Try it: Would you write out the lines below exactly, from the one containing "Viewport: 1315px width, 391px" to the very last, but without the pictures?

Provided material:
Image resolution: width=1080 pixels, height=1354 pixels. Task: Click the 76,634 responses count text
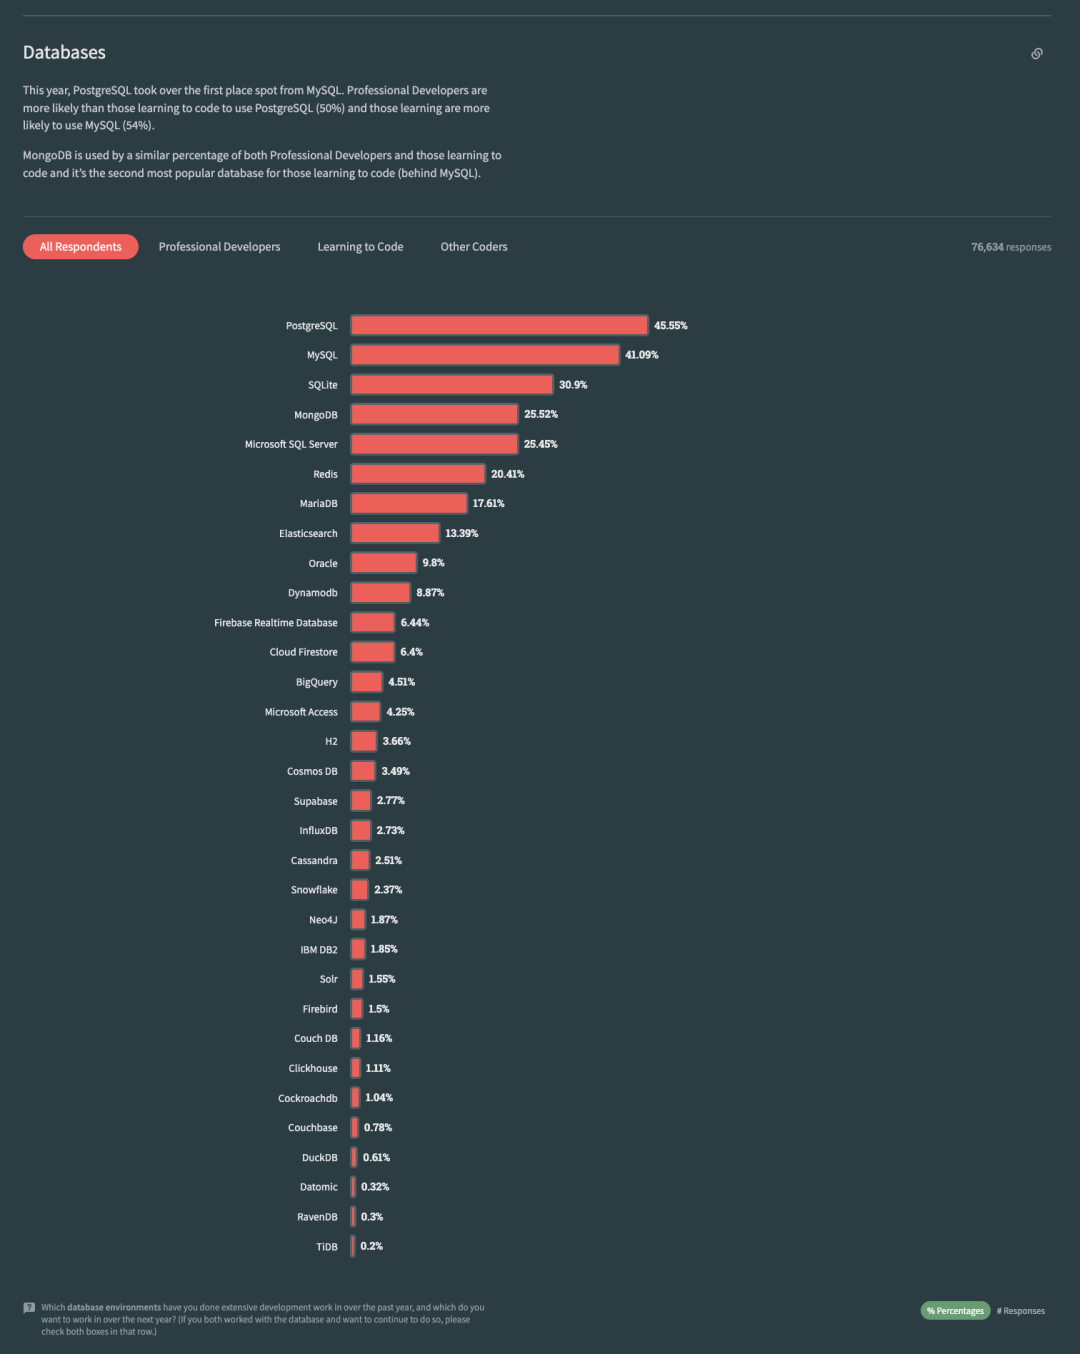1010,247
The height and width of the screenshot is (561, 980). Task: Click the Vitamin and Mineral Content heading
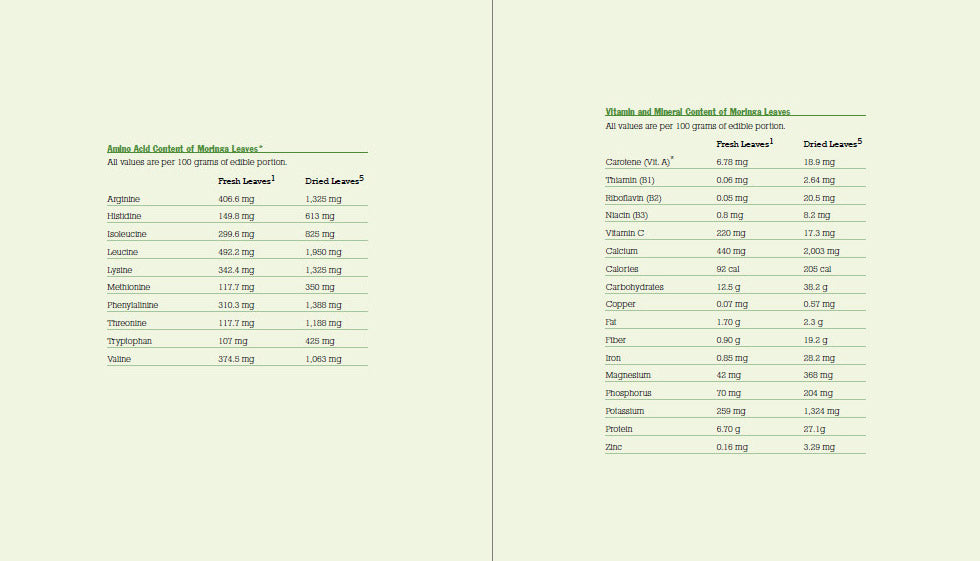(697, 112)
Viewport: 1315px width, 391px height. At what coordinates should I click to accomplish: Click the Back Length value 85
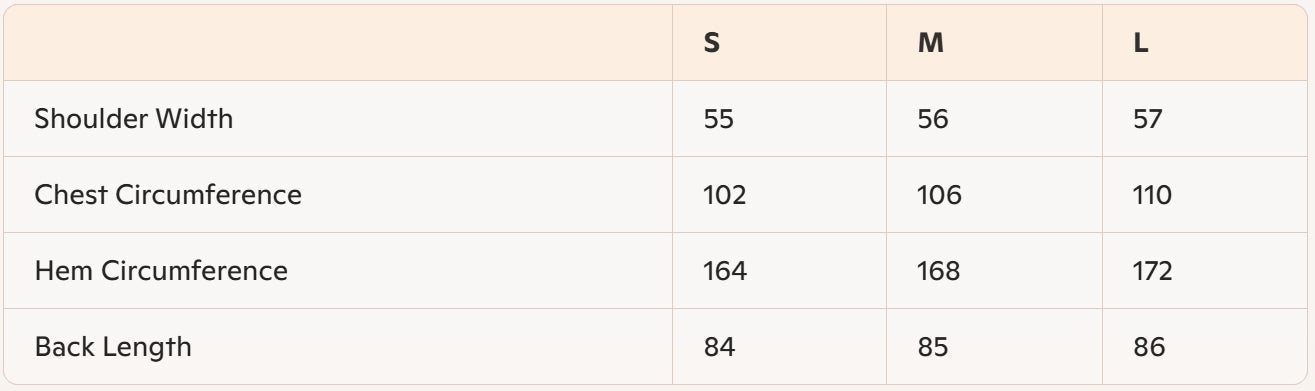pos(934,348)
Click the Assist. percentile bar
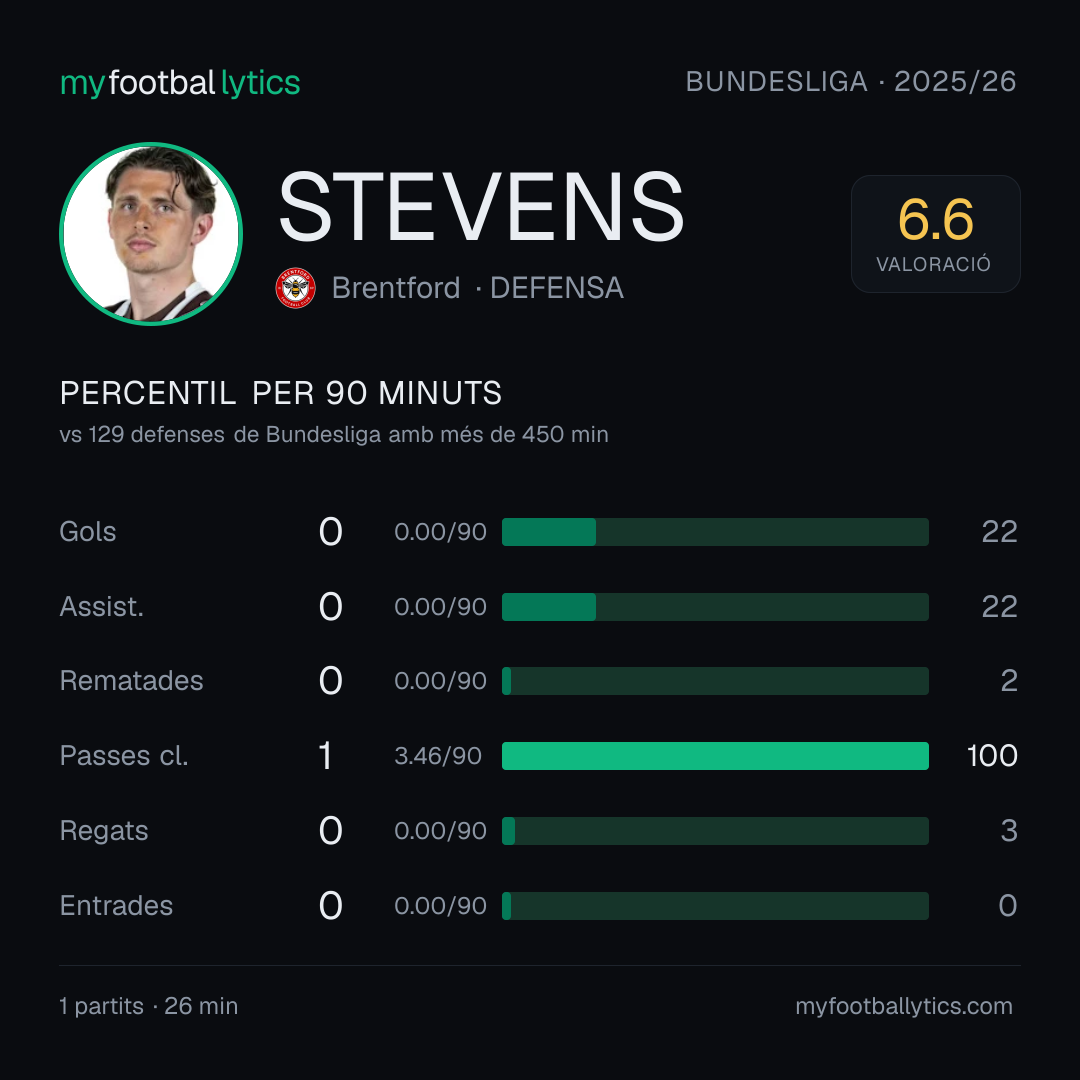1080x1080 pixels. coord(715,607)
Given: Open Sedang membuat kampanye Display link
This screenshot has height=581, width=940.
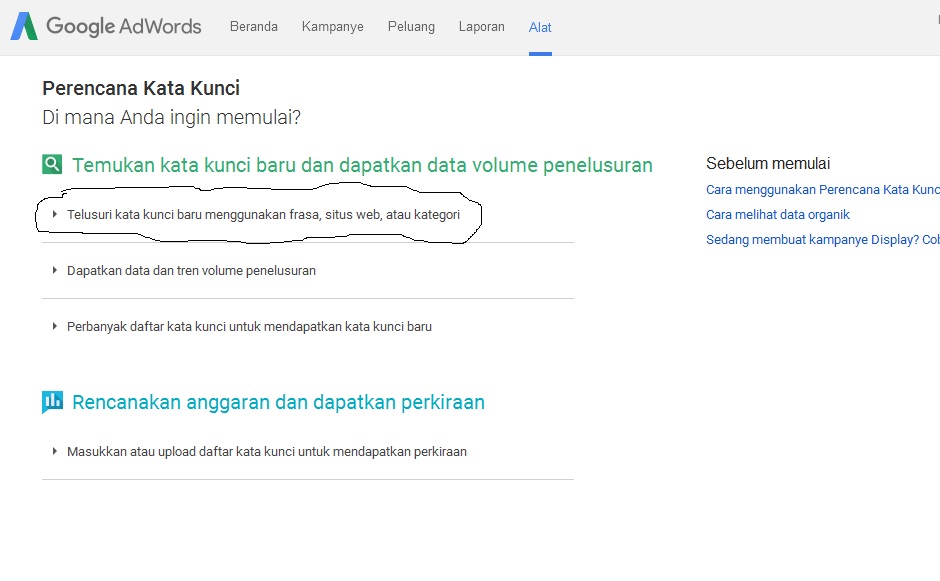Looking at the screenshot, I should click(x=822, y=239).
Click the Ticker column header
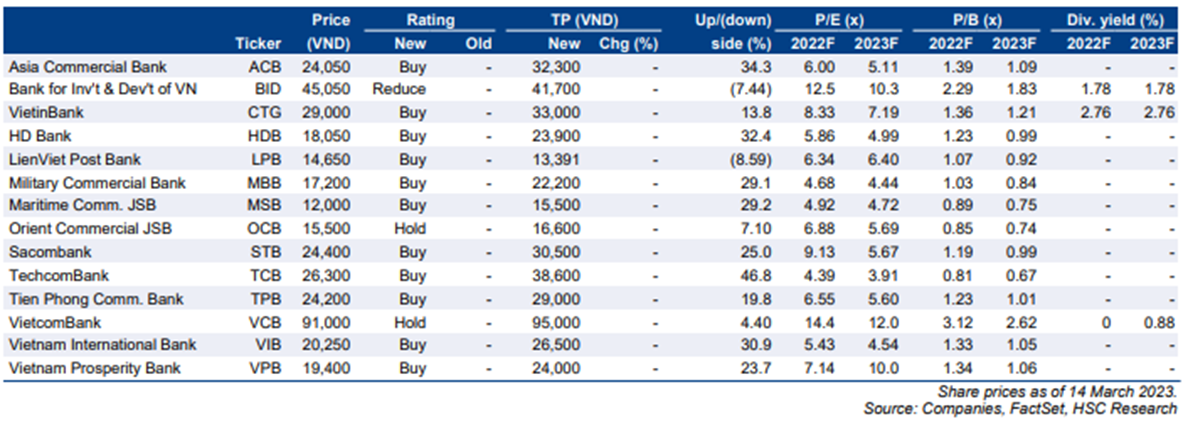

Output of the exercise:
Viewport: 1315px width, 391px height. At what coordinates should I click to accomplish: Click the Back Length value 85
pos(934,348)
Click the Assist. percentile bar
1080x1080 pixels. coord(715,607)
Given: Open Sedang membuat kampanye Display link
This screenshot has height=581, width=940.
Looking at the screenshot, I should click(x=822, y=239).
Click the Ticker column header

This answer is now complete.